→ Problem requirements
Answer these questions about the feature request below:
1. Which library is being ported to MoonBit?
2. What type is the `rect` field of `ImageAlpha`?
3. What does `alpha_at` return when `x` or `y` falls outside the rectangle?

→ Extract
Skip to content

Feature request: borrowed/read-only references to eliminate refcount overhead in method calls #1163

@bikallem

Description

@bikallem

Summary

When a method only reads from self and does not store it into any heap-allocated structure, the compiler should be able to elide all refcount operations on self and its fields. This "borrowed reference" optimization would eliminate the single largest performance bottleneck in struct-heavy, performance-critical MoonBit code.

Real-world use case

I'm porting Go's image standard library to MoonBit (bikallem/image). The library defines image types like:

pub(all) struct ImageAlpha {
  pix : FixedArray[Byte]
  pix_offset : Int
  stride : Int
  rect : Rectangle   // #valtype, 4 Ints
}

With a simple pixel accessor:

pub fn ImageAlpha::alpha_at(self : ImageAlpha, x : Int, y : Int) -> @color.Alpha {
  let r = self.rect
  if x < r.min_x || x >= r.max_x || y < r.min_y || y >= r.max_y {
    return { a: b'\x00' }
  }
  let i = self.pix_offset + (y - r.min_y) * self.stride + (x - r.min_x)
  { a: self.pix.unsafe_get(i) }
}

This function is read-only — it reads self.rect, self.pix_offset, self.stride, and self.pix[i], then returns a #valtype. It never stores self anywhere.

→ Data shown
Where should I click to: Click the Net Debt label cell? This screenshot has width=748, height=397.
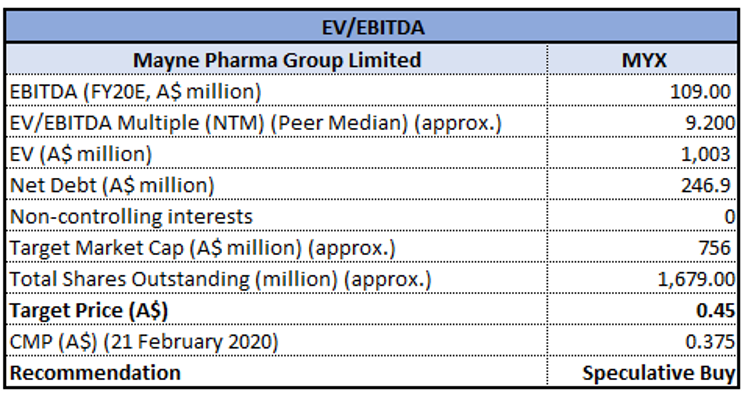[x=277, y=185]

→ Exercise response
1. Go's image standard library.
2. `Rectangle`.
3. `{ a: b'\x00' }`.